## BEGIN RAW DATA

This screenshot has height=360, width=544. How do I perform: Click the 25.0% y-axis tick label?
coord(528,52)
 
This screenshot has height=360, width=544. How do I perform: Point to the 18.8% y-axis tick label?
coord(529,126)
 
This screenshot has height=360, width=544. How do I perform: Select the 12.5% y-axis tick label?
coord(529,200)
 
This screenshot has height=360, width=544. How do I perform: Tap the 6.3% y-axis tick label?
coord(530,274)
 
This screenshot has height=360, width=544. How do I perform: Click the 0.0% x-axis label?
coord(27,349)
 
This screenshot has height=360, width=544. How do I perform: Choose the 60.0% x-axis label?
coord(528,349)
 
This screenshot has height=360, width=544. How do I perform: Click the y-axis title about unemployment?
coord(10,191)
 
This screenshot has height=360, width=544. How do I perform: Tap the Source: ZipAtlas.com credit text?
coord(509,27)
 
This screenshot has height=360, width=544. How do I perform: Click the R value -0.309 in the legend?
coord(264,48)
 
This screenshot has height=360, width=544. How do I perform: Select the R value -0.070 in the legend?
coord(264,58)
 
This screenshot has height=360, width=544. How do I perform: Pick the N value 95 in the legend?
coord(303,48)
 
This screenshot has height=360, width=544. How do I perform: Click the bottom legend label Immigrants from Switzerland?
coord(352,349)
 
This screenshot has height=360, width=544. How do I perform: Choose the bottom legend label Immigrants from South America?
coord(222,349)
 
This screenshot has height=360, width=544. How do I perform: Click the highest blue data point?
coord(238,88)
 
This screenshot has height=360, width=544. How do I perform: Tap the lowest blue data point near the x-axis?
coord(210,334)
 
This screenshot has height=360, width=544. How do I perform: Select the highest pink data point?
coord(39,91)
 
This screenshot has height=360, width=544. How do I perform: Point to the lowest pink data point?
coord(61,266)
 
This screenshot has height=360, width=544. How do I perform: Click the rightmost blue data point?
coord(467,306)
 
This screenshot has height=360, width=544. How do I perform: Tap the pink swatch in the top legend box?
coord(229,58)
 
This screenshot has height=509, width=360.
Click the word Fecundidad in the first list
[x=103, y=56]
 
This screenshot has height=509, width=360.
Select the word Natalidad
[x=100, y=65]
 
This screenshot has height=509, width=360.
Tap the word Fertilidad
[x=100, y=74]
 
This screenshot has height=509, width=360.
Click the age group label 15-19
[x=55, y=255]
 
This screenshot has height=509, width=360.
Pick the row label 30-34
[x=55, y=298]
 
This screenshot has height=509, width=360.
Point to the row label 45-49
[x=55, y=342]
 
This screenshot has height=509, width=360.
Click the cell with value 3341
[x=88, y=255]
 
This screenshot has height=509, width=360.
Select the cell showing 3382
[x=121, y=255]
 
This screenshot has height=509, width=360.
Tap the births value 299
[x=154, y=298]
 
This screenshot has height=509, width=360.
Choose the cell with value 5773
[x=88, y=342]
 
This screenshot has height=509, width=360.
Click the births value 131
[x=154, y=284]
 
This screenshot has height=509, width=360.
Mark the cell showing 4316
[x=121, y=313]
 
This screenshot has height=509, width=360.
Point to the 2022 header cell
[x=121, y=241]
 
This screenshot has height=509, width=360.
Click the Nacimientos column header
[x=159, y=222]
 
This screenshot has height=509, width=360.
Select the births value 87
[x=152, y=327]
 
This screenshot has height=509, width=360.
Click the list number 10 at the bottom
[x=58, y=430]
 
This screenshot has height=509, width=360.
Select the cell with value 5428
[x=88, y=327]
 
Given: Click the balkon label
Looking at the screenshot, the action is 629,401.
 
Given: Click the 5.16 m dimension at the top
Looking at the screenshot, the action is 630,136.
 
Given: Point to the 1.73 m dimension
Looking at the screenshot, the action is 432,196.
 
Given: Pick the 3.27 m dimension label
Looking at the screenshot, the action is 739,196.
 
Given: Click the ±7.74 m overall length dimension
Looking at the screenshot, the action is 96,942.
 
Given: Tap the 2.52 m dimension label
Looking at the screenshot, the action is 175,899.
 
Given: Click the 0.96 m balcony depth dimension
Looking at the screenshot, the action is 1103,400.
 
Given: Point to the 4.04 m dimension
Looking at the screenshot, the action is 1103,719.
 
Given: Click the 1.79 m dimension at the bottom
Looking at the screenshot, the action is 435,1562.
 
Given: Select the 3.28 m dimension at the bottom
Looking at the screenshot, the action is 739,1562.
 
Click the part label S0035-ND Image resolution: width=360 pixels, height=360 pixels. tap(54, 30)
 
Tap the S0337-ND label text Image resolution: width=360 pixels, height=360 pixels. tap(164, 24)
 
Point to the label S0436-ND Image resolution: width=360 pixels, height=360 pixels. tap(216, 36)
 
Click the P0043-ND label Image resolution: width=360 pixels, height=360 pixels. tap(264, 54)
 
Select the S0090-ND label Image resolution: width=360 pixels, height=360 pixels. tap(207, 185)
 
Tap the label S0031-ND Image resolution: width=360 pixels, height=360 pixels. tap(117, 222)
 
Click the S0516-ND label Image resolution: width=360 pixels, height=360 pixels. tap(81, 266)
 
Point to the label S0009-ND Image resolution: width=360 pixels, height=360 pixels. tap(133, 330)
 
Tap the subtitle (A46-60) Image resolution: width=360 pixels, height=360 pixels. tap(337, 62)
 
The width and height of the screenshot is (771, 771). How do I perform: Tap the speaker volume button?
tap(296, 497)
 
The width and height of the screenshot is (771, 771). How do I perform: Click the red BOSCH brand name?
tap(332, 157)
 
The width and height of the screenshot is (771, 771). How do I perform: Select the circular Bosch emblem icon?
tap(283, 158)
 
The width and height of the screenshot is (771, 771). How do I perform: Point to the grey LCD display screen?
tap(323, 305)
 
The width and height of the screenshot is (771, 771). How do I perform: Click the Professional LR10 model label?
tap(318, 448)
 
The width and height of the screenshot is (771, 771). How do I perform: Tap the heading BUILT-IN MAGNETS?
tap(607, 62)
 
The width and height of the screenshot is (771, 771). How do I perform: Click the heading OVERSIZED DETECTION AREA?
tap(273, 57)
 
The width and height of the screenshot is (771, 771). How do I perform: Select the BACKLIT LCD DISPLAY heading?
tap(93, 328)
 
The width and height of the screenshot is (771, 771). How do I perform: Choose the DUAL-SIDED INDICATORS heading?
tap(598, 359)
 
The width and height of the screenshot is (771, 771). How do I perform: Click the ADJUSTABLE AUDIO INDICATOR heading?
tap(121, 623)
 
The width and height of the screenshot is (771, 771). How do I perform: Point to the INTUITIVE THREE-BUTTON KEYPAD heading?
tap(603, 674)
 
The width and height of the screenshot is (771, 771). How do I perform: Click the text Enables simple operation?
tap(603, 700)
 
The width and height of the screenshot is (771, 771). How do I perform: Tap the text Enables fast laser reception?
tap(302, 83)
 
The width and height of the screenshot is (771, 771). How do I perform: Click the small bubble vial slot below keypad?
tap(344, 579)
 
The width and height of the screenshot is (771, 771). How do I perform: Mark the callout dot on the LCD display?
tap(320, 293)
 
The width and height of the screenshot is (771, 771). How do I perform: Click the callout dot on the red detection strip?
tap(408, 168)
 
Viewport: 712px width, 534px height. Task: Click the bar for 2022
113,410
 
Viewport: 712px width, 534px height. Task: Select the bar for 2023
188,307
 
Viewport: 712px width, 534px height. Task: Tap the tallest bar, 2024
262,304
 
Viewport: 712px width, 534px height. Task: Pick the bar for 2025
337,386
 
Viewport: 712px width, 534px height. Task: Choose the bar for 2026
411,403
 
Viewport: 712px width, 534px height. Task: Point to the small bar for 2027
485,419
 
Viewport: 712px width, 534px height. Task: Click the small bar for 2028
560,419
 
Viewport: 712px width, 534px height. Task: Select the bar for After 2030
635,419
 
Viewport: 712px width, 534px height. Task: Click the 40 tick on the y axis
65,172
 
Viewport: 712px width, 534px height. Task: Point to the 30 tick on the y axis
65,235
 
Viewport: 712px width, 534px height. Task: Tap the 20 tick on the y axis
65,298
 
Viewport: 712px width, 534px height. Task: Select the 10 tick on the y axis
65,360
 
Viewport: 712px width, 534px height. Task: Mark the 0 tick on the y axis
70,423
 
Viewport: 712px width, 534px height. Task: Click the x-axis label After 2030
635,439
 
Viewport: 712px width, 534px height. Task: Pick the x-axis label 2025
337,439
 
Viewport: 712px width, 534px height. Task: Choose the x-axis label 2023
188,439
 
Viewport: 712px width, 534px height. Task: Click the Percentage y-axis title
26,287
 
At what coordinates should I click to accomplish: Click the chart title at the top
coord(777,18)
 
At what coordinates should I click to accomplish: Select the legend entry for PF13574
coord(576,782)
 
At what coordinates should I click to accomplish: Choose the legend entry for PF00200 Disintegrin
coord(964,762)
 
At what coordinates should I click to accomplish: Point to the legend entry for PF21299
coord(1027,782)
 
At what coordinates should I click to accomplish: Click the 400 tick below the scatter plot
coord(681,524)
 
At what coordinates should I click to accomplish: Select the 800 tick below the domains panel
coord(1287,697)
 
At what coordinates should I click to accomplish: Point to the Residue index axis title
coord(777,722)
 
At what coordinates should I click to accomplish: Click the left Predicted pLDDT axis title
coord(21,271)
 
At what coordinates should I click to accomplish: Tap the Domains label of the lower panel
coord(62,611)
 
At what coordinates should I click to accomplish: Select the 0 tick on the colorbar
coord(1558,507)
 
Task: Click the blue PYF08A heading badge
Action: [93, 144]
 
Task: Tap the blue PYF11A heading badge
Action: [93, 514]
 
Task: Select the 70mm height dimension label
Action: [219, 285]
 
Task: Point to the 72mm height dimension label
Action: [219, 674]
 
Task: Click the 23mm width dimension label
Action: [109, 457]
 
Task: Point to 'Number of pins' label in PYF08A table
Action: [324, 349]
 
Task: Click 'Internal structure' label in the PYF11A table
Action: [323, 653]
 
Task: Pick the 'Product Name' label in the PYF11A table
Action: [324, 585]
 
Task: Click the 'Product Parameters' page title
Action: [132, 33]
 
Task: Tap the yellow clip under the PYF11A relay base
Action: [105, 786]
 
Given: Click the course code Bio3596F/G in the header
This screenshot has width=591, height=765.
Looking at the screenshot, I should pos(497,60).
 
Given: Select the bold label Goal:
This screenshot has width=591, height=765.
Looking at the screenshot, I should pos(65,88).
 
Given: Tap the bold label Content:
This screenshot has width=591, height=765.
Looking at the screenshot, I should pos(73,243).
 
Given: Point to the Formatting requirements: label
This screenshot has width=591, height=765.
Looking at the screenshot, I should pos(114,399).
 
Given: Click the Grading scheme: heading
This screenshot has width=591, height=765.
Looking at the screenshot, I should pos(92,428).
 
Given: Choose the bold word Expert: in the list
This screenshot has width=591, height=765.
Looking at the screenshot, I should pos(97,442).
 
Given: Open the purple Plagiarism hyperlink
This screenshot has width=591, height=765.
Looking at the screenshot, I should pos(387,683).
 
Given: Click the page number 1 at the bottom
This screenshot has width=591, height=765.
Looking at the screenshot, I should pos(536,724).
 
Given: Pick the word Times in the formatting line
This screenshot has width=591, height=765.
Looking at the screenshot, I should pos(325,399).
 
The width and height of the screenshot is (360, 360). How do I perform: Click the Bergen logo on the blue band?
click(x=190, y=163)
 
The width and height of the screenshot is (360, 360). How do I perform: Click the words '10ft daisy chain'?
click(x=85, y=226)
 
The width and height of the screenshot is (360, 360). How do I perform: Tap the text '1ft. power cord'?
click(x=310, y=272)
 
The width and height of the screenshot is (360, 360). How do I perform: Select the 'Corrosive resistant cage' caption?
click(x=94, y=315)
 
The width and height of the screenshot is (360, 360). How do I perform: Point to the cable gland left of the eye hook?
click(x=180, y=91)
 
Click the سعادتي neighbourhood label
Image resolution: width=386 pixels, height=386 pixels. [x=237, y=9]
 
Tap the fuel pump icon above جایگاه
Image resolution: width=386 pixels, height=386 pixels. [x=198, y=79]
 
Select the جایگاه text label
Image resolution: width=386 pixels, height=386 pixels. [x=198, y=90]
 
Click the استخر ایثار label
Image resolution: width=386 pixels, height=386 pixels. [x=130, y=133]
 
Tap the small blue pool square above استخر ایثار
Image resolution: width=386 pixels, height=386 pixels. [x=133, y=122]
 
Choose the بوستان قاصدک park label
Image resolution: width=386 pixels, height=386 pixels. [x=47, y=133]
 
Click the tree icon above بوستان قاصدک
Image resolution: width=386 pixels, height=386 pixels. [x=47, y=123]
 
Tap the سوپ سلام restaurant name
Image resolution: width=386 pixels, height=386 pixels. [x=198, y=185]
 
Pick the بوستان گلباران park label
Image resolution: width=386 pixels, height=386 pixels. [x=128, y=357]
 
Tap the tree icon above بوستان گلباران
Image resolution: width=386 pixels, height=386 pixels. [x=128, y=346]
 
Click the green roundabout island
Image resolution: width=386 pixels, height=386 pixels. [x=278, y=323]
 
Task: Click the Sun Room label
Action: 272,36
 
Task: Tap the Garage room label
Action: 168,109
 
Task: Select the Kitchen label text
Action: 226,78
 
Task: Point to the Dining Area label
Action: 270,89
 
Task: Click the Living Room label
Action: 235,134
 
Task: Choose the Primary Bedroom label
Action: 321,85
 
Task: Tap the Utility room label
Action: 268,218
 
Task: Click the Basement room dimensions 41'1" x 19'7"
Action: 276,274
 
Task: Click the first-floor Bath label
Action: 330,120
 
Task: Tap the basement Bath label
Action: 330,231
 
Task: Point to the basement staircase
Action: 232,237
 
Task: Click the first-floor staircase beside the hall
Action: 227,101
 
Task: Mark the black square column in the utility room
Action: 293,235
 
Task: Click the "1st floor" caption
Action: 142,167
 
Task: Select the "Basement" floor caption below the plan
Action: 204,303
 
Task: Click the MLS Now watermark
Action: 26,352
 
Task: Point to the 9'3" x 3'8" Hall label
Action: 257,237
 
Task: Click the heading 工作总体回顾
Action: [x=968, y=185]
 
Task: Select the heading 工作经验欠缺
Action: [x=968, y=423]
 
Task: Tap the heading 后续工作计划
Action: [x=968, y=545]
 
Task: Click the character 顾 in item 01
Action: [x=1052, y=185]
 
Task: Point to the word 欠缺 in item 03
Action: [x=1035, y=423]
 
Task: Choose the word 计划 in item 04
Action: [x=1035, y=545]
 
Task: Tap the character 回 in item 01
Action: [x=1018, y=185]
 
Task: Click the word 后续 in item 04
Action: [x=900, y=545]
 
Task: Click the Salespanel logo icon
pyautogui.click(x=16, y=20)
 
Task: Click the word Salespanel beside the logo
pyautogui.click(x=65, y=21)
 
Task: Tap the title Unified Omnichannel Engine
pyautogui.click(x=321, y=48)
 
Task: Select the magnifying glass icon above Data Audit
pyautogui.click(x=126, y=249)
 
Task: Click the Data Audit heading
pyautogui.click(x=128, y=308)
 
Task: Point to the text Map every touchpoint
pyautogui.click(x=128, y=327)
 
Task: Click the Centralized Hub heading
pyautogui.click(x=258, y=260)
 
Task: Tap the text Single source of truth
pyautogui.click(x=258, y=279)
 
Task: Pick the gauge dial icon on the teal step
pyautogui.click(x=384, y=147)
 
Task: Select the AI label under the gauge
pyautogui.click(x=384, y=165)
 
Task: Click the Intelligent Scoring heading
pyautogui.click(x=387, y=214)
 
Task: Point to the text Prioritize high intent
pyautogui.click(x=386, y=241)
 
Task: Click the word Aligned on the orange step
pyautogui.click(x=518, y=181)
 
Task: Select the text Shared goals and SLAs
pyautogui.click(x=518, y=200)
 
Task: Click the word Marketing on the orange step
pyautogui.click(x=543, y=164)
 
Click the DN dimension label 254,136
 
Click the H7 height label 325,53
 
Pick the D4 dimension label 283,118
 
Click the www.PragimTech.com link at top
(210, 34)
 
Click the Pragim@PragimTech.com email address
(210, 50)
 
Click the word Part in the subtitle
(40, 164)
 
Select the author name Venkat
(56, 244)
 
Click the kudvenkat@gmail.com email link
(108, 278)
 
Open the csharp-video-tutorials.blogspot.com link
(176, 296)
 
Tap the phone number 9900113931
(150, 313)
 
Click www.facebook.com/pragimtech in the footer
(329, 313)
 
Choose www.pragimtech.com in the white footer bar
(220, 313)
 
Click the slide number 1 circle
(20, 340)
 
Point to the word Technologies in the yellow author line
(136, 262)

## END RAW DATA

GIVEN EXERCISE | Revise the stretch of data from the line containing "Task: Select the Kitchen label text" through the line containing "Action: [x=1052, y=185]" by changing every "label" to "tag" and leaving everything else unchanged. Return only that stretch.

ANSWER TO THE TASK |
Task: Select the Kitchen tag text
Action: 226,78
 
Task: Point to the Dining Area tag
Action: 270,89
 
Task: Click the Living Room tag
Action: 235,134
 
Task: Choose the Primary Bedroom tag
Action: 321,85
 
Task: Tap the Utility room tag
Action: 268,218
 
Task: Click the Basement room dimensions 41'1" x 19'7"
Action: 276,274
 
Task: Click the first-floor Bath tag
Action: 330,120
 
Task: Tap the basement Bath tag
Action: 330,231
 
Task: Point to the basement staircase
Action: 232,237
 
Task: Click the first-floor staircase beside the hall
Action: 227,101
 
Task: Mark the black square column in the utility room
Action: 293,235
 
Task: Click the "1st floor" caption
Action: 142,167
 
Task: Select the "Basement" floor caption below the plan
Action: 204,303
 
Task: Click the MLS Now watermark
Action: 26,352
 
Task: Point to the 9'3" x 3'8" Hall tag
Action: 257,237
 
Task: Click the heading 工作总体回顾
Action: [x=968, y=185]
 
Task: Select the heading 工作经验欠缺
Action: [x=968, y=423]
 
Task: Tap the heading 后续工作计划
Action: [x=968, y=545]
 
Task: Click the character 顾 in item 01
Action: [x=1052, y=185]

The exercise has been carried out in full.